EXTRACTED ENTRIES:
- - - - -
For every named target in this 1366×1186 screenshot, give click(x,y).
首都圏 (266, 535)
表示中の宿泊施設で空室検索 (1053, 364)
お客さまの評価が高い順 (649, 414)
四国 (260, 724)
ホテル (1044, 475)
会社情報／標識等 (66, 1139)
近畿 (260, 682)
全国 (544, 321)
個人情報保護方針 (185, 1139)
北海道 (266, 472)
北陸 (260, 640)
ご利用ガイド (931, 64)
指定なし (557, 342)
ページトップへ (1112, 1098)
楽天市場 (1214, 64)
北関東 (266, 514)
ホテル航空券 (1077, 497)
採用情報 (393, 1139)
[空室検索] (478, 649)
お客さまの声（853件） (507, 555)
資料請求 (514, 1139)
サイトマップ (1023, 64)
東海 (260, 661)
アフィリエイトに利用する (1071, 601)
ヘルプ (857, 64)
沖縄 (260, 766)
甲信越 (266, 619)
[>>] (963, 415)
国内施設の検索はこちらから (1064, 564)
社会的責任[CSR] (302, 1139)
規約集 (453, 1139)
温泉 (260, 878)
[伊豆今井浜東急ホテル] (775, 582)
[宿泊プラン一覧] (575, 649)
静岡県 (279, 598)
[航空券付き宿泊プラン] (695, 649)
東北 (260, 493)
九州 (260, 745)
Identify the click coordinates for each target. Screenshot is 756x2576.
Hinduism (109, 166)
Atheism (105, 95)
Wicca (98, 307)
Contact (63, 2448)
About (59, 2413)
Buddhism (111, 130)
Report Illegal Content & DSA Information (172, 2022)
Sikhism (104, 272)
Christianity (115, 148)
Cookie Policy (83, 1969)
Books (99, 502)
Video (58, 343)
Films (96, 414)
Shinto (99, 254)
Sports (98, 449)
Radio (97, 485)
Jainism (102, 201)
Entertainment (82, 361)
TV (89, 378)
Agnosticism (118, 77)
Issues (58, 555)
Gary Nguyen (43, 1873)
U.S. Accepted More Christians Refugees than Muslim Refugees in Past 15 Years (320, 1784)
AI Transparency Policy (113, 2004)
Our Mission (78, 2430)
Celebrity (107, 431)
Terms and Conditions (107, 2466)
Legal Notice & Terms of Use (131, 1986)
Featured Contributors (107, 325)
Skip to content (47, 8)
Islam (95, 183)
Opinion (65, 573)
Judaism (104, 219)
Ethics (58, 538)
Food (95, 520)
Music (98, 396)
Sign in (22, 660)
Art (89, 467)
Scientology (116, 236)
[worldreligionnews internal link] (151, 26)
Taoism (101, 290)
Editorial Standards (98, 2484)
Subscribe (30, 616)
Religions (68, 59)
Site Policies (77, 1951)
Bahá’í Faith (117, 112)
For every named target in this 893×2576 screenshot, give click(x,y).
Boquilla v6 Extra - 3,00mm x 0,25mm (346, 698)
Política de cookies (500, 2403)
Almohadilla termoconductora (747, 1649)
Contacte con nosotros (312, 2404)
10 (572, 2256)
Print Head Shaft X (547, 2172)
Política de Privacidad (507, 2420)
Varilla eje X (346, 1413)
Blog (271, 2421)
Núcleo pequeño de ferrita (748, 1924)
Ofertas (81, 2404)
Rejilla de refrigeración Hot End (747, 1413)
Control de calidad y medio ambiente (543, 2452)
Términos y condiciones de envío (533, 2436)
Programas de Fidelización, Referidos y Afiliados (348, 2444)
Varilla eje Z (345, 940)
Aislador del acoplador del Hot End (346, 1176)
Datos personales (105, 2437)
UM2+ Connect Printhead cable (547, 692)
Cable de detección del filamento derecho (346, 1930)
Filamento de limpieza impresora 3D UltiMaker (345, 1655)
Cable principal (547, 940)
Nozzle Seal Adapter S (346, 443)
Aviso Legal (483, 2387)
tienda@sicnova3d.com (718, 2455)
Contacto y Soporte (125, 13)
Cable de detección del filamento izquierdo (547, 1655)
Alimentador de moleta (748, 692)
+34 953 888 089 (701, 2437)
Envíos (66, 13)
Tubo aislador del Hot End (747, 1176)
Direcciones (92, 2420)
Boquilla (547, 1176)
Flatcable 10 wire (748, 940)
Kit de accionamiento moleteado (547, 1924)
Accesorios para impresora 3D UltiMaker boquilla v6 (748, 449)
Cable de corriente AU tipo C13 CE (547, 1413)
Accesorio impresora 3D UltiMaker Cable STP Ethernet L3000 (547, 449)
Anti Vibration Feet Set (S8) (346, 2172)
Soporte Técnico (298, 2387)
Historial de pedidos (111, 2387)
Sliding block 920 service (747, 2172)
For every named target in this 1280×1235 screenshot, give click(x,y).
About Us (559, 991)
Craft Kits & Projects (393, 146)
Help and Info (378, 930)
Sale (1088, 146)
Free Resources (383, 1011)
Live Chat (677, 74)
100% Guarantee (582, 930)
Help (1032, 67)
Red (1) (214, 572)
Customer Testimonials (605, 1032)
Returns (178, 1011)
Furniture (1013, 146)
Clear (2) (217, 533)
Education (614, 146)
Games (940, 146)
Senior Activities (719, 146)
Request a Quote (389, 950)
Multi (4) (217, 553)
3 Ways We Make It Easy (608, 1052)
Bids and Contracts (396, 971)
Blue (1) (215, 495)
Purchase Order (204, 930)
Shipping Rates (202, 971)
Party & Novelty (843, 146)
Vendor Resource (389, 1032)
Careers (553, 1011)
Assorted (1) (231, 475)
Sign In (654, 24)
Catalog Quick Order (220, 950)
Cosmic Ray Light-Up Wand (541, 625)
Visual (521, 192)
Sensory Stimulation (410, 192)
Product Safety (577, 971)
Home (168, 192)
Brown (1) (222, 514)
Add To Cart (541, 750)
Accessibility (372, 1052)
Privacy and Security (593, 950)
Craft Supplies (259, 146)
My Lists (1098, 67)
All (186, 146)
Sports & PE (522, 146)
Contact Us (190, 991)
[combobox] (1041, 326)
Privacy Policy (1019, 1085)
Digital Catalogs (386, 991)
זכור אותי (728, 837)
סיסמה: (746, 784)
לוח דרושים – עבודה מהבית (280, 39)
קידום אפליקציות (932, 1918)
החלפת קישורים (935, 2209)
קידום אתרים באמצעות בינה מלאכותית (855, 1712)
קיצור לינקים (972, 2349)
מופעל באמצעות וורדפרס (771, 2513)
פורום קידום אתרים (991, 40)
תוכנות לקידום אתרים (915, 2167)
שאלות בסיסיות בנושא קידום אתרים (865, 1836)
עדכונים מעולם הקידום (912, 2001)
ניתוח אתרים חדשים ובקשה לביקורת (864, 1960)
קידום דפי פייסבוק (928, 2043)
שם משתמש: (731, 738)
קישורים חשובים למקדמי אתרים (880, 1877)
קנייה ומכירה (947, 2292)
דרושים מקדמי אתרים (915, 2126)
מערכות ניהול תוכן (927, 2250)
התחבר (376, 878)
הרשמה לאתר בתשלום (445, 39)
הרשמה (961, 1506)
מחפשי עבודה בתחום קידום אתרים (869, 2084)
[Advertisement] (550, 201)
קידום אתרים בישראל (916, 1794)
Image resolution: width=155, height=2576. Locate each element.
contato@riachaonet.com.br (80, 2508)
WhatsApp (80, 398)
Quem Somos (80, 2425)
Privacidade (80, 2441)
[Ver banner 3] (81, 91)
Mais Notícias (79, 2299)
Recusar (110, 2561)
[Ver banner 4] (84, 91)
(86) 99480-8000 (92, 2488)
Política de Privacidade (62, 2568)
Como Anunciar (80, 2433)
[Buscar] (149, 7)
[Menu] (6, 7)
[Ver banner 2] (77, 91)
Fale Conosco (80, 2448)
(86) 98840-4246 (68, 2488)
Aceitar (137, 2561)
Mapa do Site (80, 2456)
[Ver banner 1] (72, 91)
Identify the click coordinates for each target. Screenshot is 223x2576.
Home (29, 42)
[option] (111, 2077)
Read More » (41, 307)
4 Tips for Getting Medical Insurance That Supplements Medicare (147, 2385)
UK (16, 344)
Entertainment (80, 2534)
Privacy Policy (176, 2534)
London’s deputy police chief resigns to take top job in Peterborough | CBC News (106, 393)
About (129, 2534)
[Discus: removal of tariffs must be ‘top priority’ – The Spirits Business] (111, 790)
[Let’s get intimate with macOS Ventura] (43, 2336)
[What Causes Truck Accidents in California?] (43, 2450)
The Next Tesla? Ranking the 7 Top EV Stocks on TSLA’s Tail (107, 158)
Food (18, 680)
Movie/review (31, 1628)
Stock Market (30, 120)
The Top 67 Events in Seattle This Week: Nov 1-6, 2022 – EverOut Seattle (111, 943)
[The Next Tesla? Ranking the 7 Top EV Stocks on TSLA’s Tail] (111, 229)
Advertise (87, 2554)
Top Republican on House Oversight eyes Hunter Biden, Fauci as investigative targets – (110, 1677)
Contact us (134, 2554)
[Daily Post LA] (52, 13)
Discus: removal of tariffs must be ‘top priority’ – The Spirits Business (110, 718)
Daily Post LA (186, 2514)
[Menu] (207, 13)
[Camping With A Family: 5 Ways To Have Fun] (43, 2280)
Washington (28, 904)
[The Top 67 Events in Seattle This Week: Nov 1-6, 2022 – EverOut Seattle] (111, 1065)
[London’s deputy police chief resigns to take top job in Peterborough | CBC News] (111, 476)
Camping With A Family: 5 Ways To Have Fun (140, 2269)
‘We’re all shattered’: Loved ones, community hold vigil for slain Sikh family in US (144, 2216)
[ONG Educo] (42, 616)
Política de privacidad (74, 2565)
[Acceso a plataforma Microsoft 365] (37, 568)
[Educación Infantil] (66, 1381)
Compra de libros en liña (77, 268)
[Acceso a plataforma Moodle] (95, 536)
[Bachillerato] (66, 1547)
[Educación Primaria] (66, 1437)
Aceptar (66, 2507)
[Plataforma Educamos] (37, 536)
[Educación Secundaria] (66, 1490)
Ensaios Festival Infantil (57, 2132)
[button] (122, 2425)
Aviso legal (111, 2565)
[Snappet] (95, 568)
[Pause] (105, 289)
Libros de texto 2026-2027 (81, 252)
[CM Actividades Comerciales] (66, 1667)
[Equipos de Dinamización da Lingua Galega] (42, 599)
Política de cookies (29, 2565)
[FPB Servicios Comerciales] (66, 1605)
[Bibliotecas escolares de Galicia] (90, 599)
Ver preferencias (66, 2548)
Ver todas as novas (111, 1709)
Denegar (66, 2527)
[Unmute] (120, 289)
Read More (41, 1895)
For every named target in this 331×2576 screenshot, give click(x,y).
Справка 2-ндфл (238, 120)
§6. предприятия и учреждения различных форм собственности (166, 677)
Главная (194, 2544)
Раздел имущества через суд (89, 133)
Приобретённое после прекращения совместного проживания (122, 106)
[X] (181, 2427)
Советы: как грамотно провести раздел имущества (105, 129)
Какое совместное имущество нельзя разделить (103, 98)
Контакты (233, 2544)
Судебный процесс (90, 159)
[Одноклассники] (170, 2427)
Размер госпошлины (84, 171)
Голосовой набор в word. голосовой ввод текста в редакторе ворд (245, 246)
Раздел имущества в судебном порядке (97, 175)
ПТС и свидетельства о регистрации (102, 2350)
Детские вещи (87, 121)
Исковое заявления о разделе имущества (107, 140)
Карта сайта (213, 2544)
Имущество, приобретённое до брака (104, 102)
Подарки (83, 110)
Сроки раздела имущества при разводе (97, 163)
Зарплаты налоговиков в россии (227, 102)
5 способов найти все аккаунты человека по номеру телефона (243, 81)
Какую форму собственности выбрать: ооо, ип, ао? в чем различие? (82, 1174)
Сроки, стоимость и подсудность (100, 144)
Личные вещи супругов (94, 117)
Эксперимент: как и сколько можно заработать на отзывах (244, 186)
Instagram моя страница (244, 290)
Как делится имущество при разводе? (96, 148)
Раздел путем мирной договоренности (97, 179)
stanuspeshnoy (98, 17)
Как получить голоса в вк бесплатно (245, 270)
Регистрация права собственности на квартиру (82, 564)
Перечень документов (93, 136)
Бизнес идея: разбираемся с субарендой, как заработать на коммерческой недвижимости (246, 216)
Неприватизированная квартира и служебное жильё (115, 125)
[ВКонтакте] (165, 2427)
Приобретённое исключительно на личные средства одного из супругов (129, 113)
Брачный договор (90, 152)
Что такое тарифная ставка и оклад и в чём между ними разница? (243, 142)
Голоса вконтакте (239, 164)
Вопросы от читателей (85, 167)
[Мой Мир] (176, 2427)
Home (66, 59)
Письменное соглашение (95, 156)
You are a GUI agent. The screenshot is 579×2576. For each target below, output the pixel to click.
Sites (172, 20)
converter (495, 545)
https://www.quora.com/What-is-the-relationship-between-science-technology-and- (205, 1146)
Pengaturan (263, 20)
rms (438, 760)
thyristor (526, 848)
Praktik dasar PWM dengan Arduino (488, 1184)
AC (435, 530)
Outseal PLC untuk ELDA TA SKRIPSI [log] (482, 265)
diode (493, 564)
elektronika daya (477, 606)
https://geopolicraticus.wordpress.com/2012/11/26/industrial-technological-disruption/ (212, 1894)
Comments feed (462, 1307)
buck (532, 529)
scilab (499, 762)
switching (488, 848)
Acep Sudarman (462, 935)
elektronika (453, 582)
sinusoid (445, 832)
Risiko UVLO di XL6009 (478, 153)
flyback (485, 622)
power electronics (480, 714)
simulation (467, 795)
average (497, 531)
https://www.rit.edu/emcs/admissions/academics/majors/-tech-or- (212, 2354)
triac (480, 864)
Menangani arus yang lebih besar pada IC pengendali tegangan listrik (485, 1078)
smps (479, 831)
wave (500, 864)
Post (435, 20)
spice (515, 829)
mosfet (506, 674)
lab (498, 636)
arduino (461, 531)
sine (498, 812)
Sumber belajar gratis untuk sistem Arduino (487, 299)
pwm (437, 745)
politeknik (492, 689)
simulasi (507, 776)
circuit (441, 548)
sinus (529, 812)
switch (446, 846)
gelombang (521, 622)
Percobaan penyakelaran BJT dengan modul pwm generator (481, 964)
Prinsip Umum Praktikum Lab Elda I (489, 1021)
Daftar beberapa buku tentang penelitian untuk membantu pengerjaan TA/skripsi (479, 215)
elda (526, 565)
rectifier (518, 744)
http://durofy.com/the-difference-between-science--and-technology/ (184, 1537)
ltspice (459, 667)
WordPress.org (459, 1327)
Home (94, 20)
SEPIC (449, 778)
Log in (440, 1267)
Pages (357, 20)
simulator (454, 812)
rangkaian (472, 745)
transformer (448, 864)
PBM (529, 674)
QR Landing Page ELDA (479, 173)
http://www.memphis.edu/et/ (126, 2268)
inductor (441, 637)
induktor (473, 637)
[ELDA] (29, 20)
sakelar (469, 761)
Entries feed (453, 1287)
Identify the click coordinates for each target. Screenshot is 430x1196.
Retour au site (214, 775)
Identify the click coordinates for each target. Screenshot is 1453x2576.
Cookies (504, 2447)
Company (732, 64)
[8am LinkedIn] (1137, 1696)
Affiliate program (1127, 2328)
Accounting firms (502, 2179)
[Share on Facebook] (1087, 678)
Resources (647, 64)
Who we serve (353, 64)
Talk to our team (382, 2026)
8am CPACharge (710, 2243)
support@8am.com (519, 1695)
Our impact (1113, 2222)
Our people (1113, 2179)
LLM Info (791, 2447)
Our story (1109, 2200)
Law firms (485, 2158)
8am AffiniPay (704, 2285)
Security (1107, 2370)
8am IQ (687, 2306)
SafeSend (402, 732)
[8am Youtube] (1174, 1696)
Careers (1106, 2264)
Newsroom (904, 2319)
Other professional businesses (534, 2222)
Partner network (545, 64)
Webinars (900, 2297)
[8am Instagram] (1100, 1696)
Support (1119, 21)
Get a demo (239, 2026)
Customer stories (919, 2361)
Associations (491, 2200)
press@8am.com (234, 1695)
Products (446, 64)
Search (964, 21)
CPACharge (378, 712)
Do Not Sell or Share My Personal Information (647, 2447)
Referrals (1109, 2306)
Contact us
- - - - -
WHAT TO PRODUCE: From the material above, copy exactly the lines between the line holding "Subscribe (30, 616)" and the line holding "Furniture (1013, 146)", inclusive, and only those.

REPLY:
Subscribe (30, 616)
Religions (68, 59)
Site Policies (77, 1951)
Bahá’í Faith (117, 112)
For every named target in this 893×2576 screenshot, give click(x,y).
Boquilla v6 Extra - 3,00mm x 0,25mm (346, 698)
Política de cookies (500, 2403)
Almohadilla termoconductora (747, 1649)
Contacte con nosotros (312, 2404)
10 (572, 2256)
Print Head Shaft X (547, 2172)
Política de Privacidad (507, 2420)
Varilla eje X (346, 1413)
Blog (271, 2421)
Núcleo pequeño de ferrita (748, 1924)
Ofertas (81, 2404)
Rejilla de refrigeración Hot End (747, 1413)
Control de calidad y medio ambiente (543, 2452)
Términos y condiciones de envío (533, 2436)
Programas de Fidelización, Referidos y Afiliados (348, 2444)
Varilla eje Z (345, 940)
Aislador del acoplador del Hot End (346, 1176)
Datos personales (105, 2437)
UM2+ Connect Printhead cable (547, 692)
Cable de detección del filamento derecho (346, 1930)
Filamento de limpieza impresora 3D UltiMaker (345, 1655)
Cable principal (547, 940)
Nozzle Seal Adapter S (346, 443)
Aviso Legal (483, 2387)
tienda@sicnova3d.com (718, 2455)
Contacto y Soporte (125, 13)
Cable de detección del filamento izquierdo (547, 1655)
Alimentador de moleta (748, 692)
+34 953 888 089 (701, 2437)
Envíos (66, 13)
Tubo aislador del Hot End (747, 1176)
Direcciones (92, 2420)
Boquilla (547, 1176)
Flatcable 10 wire (748, 940)
Kit de accionamiento moleteado (547, 1924)
Accesorios para impresora 3D UltiMaker boquilla v6 (748, 449)
Cable de corriente AU tipo C13 CE (547, 1413)
Accesorio impresora 3D UltiMaker Cable STP Ethernet L3000 (547, 449)
Anti Vibration Feet Set (S8) (346, 2172)
Soporte Técnico (298, 2387)
Historial de pedidos (111, 2387)
Sliding block 920 service (747, 2172)
For every named target in this 1280×1235 screenshot, give click(x,y).
About Us (559, 991)
Craft Kits & Projects (393, 146)
Help and Info (378, 930)
Sale (1088, 146)
Free Resources (383, 1011)
Live Chat (677, 74)
100% Guarantee (582, 930)
Help (1032, 67)
Red (1) (214, 572)
Customer Testimonials (605, 1032)
Returns (178, 1011)
Furniture (1013, 146)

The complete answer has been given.